In preparation for a remodel in 2005, the firm hired sustainability consultants to make recommendations. Based on those, Schwabe implemented several changes, including installing carpet made of recycled material, reducing its space from six floors to five, and converting much of its library to electronic.

Referring to sustainable practices, she says: “We’re getting accustomed to it because we see it as the future. Some firms are trying to go paperless. It’s the next challenge for all of us.”

Among Schwabe’s numerous other policies:

  • Compost bins in lunchroom kitchen and at all coffee stations; used coffee grounds collected and offered to employees to use as garden compost
  • Copy machines and all capable printers default to double-sided copying and printing
  • All paper made of recycled post-consumer content, from 50 percent for copy paper to 100 percent for bond
  • Use of email, intranet, document-management system, scanning
  • Paper pay stubs replaced by online payroll information
  • Paper recycling containers in all individual offices, copy rooms, conference rooms and other key areas. In addition to paper, the recycling program includes plastic bags and bottles, metal, batteries, DVDs, CDs and VHS tapes, cellphones, printer cartridges, compact fluorescent bulbs, pens, markers, mechanical pencils, wine corks and aluminum cans
  • Marketing materials printed using soy-based ink; Tyvek synthetic envelopes collected and returned to the manufacturer for recycling
  • Use of china plates, mugs, glasses and stainless utensils
  • Mass-transit subsidies to attorneys and employees; plus, carpooling encouraged, subsidies provided to those who regularly bicycle to work; showers provided for bike commuters and secure bike parking provided in the garage

The firm’s environmental image has played well in recruiting attorneys, Calzacorta notes, with some recruits saying they were attracted to Schwabe because of its sustainability policies.

She doesn’t take sole credit for how the firm has altered the way it does things. “I supported a lot of people who had creative ideas.” A key individual was Dick Templeman, Schwabe’s director of operations for a quarter century until he retired last year.

“He really helped us convert to recycled paper and double-sided printing. He was instrumental in moving us down our path.” Templeman also was active in the Oregon chapter of the Association of Legal Administrators, and through it he helped several other firms modify their operations to mimic steps Schwabe had taken, she says.

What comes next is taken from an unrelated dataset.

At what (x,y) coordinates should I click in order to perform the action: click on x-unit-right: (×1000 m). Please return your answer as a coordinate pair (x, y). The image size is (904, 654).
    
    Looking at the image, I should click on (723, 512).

In terms of selling sustainability ideas to management, she notes, “We have to make the business case for it,” and with most all of the changes so far, the savings have penciled out.

No longer do the likes of Tonkon Torp feel they have to hide their sustainability credentials. Instead, they prominently display the details of their commitment, accomplishments and recognition, notes the firm’s Miller.

“Plenty of clients expect their lawyers to be sustainable-minded like they are,” he observes. “Companies out there require their firm to have a diversity policy as a threshold to do business with.” At least one organization his firm represented imposed that same expectation for having a sustainability policy. Miller expects more to follow.

“It’s coming,” he says.

 

ABOUT THE AUTHOR
Cliff Collins is a Portland-area freelance writer who has been a frequent Bulletin contributor since 1991.